Lorsque les consommateurs découvrent une promotion le Black Friday, ils imaginent à peine que cet achat a commencé à être préparé des mois auparavant. On a l'impression que novembre représente le moment décisif pour le commerce de détail, mais la réalité est différente : les entreprises qui obtiennent les meilleurs résultats commencent généralement leur préparation en août.
Le Black Friday est devenu un test majeur de maturité opérationnelle des entreprises. Le succès du rendez-vous dépend moins des campagnes de marketing que de la capacité à intégrer la technologie, la logistique, les stocks et les systèmes critiques avant que la demande accrue ne mette l’ensemble de l’opération à l’épreuve. Cette anticipation est d’autant plus pertinente compte tenu des projections de croissance du e-commerce. Selon l'Association brésilienne du commerce électronique (ABComm), le commerce électronique brésilien devrait générer 258,4 milliards de R$ en 2026, consolidant ainsi le Black Friday comme l'un des moments de plus grande pression sur l'ensemble de l'infrastructure technologique de vente au détail, et le premier défi commence bien avant les ventes : la chaîne d'approvisionnement.

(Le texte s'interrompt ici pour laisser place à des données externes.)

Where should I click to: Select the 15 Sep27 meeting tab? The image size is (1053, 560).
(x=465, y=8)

La plupart des produits vendus lors du Black Friday sont importés, principalement d’Asie. Entre la fabrication, le transport maritime, le dédouanement et la distribution nationale, le processus peut prendre de 60 à 100 jours. Dans un scénario de forte demande mondiale, tout retard dans la prise de décision réduit considérablement la capacité de réapprovisionnement des stocks. Mais l’impact ne s’arrête pas lorsque la marchandise arrive au centre de distribution. Les grossistes, les distributeurs, les opérateurs logistiques et les détaillants doivent travailler en synchronisation pour que le produit soit disponible exactement au moment où le consommateur décide d'acheter.
Dans ce processus, la technologie devient partie intégrante des opérations logistiques. Les systèmes de gestion, la traçabilité des codes-barres, l'intégration entre les stocks et l'automatisation des centres de distribution font la différence dans la rapidité avec laquelle les marchandises transitent tout au long de la chaîne. Le deuxième point critique est la stabilité des systèmes.

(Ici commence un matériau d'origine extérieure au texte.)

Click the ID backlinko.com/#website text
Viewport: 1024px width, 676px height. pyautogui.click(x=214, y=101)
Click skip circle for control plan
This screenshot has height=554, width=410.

Les entreprises matures adoptent généralement, quelques semaines avant le Black Friday, une période connue sous le nom de gel du code, au cours de laquelle les changements structurels ne sont plus mis en œuvre dans les environnements de production. La logique est simple : moins il y a de changements pendant la période de plus forte demande, plus le risque d'indisponibilité est faible. Cela signifie que les intégrations entre l'ERP, la plateforme de commerce électronique, les passerelles de paiement, les systèmes fiscaux, les places de marché et les opérateurs logistiques doivent être achevées, testées et approuvées au cours des mois précédents. Attendre octobre ou novembre pour terminer un projet, c'est prendre des risques inutiles, alors même que tout échec pourrait entraîner la perte de milliers de commandes.

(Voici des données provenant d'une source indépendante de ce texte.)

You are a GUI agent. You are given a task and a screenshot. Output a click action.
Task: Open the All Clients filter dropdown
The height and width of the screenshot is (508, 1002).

Un autre aspect souvent négligé est la délivrance des documents fiscaux. Pendant les périodes de pointe, la communication entre les systèmes de l'entreprise et les environnements du département financier peut souffrir d'instabilité. Lorsque cela se produit, de nombreuses entreprises doivent recourir à des mesures d’urgence pour maintenir leurs ventes. Le problème ne réside pas dans la contingence elle-même, qui fait partie de l’opération, mais dans le fait que de nombreuses organisations ne découvrent des limites de performances que lorsqu’elles traitent déjà des milliers de commandes simultanément.
Les tests de charge, les simulations de volumes et la validation des intégrations doivent faire partie de la routine de préparation bien avant la date promotionnelle. De plus, le mois d’août est le moment idéal pour revoir les règles de crédit automatisées, les politiques commerciales, les paramètres fiscaux, les limites de stocks et les flux d’approbation. En période de forte demande, toute configuration inadéquate peut bloquer des ventes légitimes ou créer des goulots d’étranglement opérationnels difficiles à corriger en temps réel.
En d’autres termes, il existe une perception erronée selon laquelle le Black Friday est remporté par les entreprises qui offrent les remises les plus importantes. En pratique, il est généralement gagné par ceux qui parviennent à faire fonctionner l’ensemble de l’opération lorsque le volume des accès, des commandes et des transactions se multiplie en quelques heures. Ceux qui attendent novembre pour se préparer ont, dans la plupart des cas, déjà raté la meilleure opportunité de concourir.